Broaden regex to handle other URLs

aakatov / anki-media-internalizer

This Anki addon finds http references, downloads files into the internal local storage and updates the references.

https://ankiweb.net/shared/info/221033553

8 stars 2 forks source link

Broaden regex to handle other URLs #3

Closed mikehardy closed 6 years ago

mikehardy commented 6 years ago

AnkiDroid had a user file an issue - ankidroid/Anki-Android/issues/4741 - where an URL like [sound:http://blah.blah.com/smoothly.mp3?type=1] didn't sync correctly, and the root cause was that AnkiDesktop HTML-encoded the URL (instead of URL-encoding it).

However it's possible to take these notes synced from AnkiDroid and run the media internalizer on them, but only if the regex matches them.

When changed to [sound:(http[s]?://(?:[a-zA-Z]|[0-9]|[$-_@.&+]|[!(),]|(?:%[0-9a-fA-F][0-9a-fA-F]))+)[^>]] (apologies if MarkDown mangles that - but you can see it at the end of the related AnkiDesktop issue also media internalizer worked just fine

It seems that media internalizer could be even more useful than it is if it handled more classes of URLs such as this sound: one?

aakatov commented 6 years ago

Ok, I will do it. Is "[sound]" the only tag that should be added? I looked through the discussions about this issue and it seems like my addon also needs to unescape HTML in the URL before processing it. I did a test and it looks like urls it gets from cards are HTML escaped. Thanks for pointing this out.

mikehardy commented 6 years ago

That's cool, great! I think just images and sound as media. The urls may also be unescaped as ankidroid does not post process edits in the fields

aakatov commented 6 years ago

There is a bug in Anki that stops me from implementing this.
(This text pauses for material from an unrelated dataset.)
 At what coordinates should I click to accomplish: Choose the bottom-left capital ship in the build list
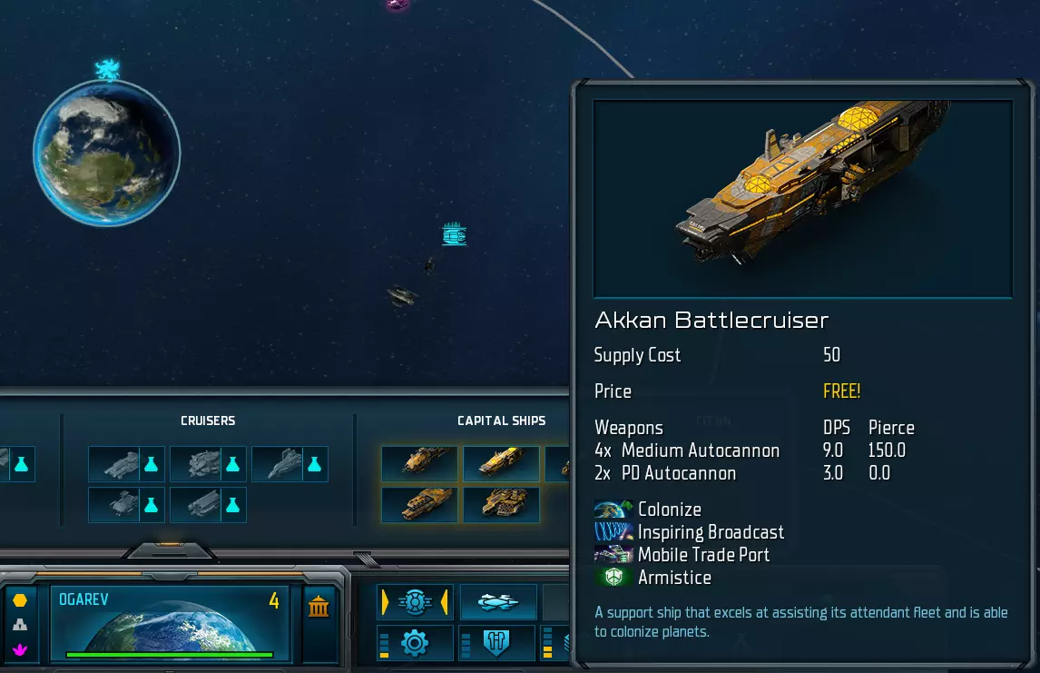click(x=419, y=504)
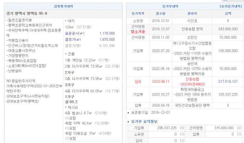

Anki doesn't play an audio file if it has "&" (and may be other special symbols) in its filename. Reproduction Steps:

Save http://dict.youdao.com/dictvoice?audio=smoothly&type=1 locally under the name "audio&.mp3"
Insert it in a note (press F3).
Save a note.
Go to the deck and study it or open this card in Browser.

Expected result: Anki plays sound Actual result: Anki doesn't play sound

Media Internalizer relies on Anki method MediaManager.writeData for saving media internally. writeData returns a filename under which the file was stored. For the URL http://dict.youdao.com/dictvoice?audio=smoothly&type=1 it creates a file "dictvoiceaudio=smoothly&type=1". The addon replaces "[sound:http://dict.youdao.com/dictvoice?audio=smoothly&type=1]" by "[sound:dictvoiceaudio=smoothly&type=1]" that cannot be played because of this bug.
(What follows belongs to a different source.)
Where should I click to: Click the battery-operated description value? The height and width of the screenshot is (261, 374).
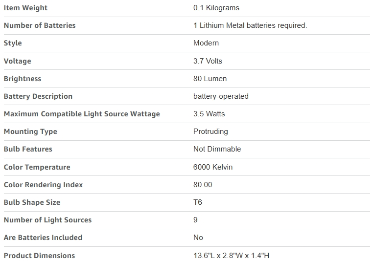[221, 96]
mikehardy commented 6 years ago

Man, that's irritating - I see what you mean now - my own personal edit of the regex had internalized the file but now I see that I didn't test enough, it's got the same problem you describe (doesn't play) and it's because of this same HTML-encoding issue (it's a '\&' in the raw HTML if you look)
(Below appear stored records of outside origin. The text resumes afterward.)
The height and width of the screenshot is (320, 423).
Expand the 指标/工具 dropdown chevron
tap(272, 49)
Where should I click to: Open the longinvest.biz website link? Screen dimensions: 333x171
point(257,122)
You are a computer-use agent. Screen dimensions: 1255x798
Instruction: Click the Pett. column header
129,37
The only thing I can think of is to have media-internalizer call a URL-encode function prior to asking Anki to writeData - it looks to me like URL-encoded URLs (at least this one) survive a secondary HTML-encoding without change, so this may work?

mikehardy commented 6 years ago

BTW - this is specifically NOT considered a bug in Anki, because the "field" in a "note" is an internal portion of an HTML document, they actually are required to HTML-encode fields and things that will go in fields. That was what I gathered from the bug I linked as "the related AnkiDesktop issue" above. While irritating to me only from the perspective of wanting it to work easily, I think their stance on the issue - that they must HTML-encode - is correct, thus the suggestion of pre-URL-encoding in order to generate filenames that can survive HTML-encoding

aakatov commented 6 years ago

I did it. The addon just strip off any query string in a filename. So, for http://dict.youdao.com/dictvoice?audio=smoothly&type=1 it would be just "dictvoice".

I think that is a bug. "&" is not a reserved character in Windows and Unix filesystems, so it can be used in filenames. User can place such file onto a card by using standard Anki attach media mechanism. But after that it's broken. Probably, Anki should html-decode a file path before playing it.

aakatov commented 6 years ago

I created pull request https://github.com/dae/anki/pull/218 that fixes this bug.